Pour l’éducation et le Ministère l’Éducation nationale, le budget 2025 prévoit des suppressions de postes et de moyens, un mot sur les débats et votes à l’assemblée ?
Nous avons levé 40 milliards d’euros de recettes à l’Assemblée nationale, en taxant les multi-milliardaires et les multinationales. Ces recettes nous permettent d’investir pour reconstruire notre système éducatif. J’ai ainsi fait voter une série d’amendement, adoptés en Commission des Finances, pour rétablir les 4000 postes supprimés par Barnier, faire la gratuité réelle de l’école, créer un corps de fonctionnaires d’Etat pour les AESH, titulariser l’ensemble des contractuels de l’éducation nationale etc… Nous sommes prêts à gouverner en conduisant une politique alternative au ministère de l’éducation nationale.

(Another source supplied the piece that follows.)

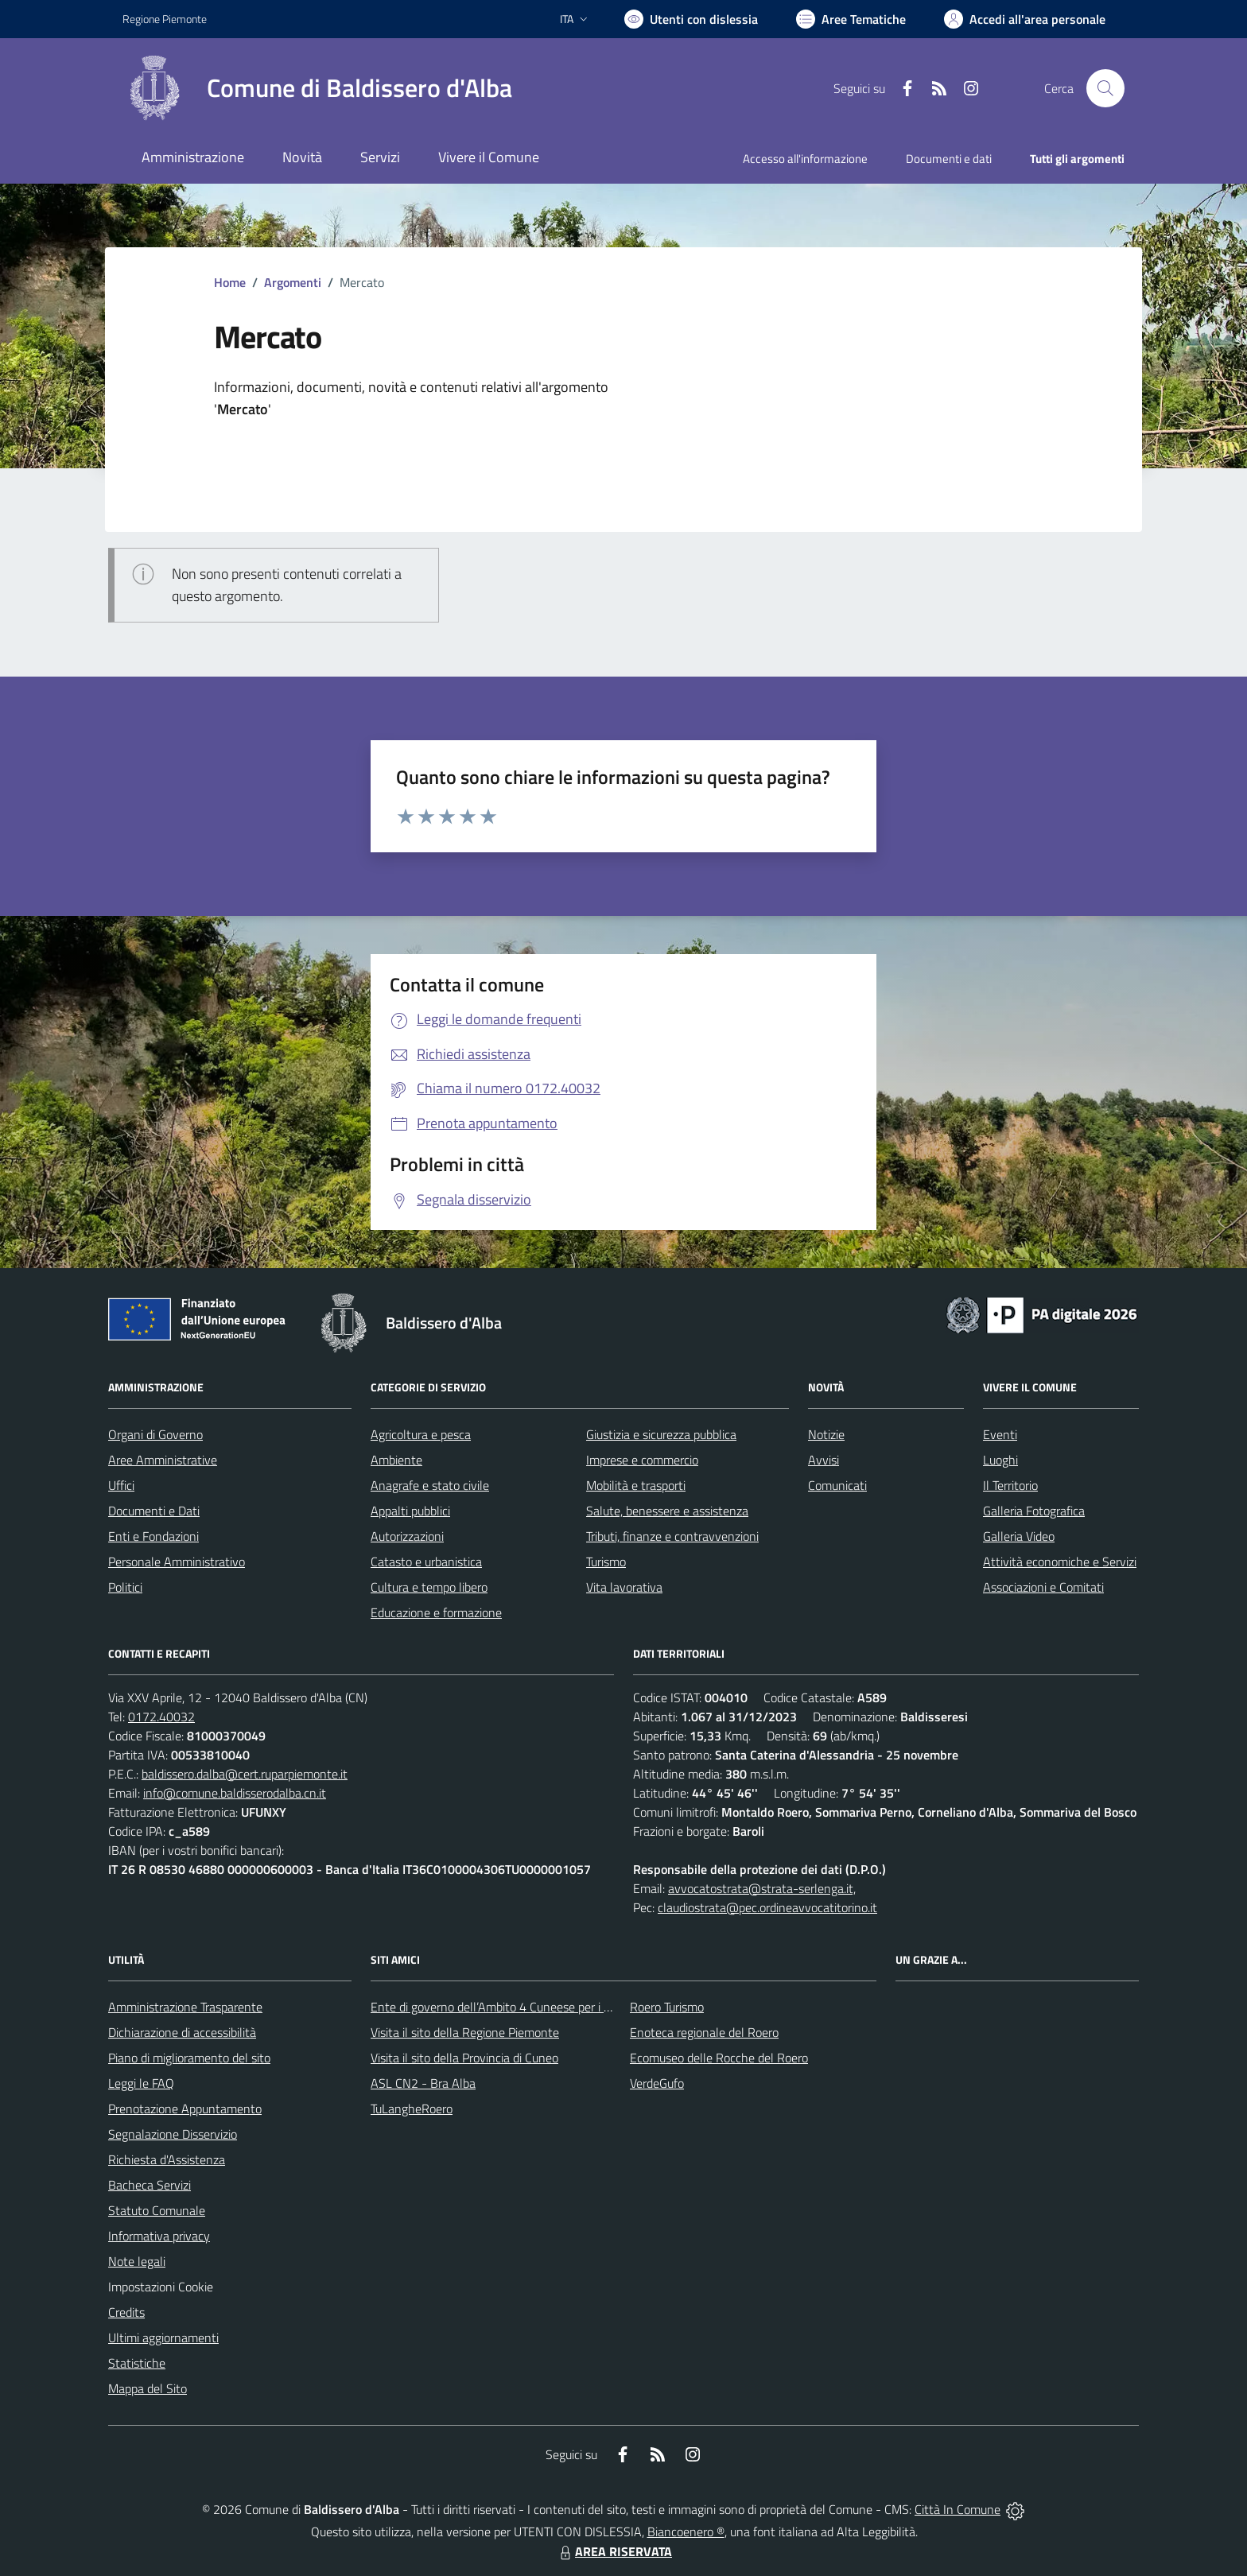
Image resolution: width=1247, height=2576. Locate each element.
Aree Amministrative (162, 1459)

Quelle urgence aujourd’hui pour vous ?
Le système éducatif ne peut pas se relever sans ses personnels, confrontés aujourd’hui à une profonde crise de leurs métiers. Une des priorités est donc de faire évoluer la condition des enseignants et des personnels de l’Éducation nationale. De garantir leur liberté pédagogique et de reconnaître leur expertise professionnelle. De revaloriser leurs salaires, de l’ordre de 15% immédiatement pour rattraper les effets des politiques d’austérité salariale. Notre pays a plus que jamais besoin de ses professeurs pour reconstruire son système éducatif.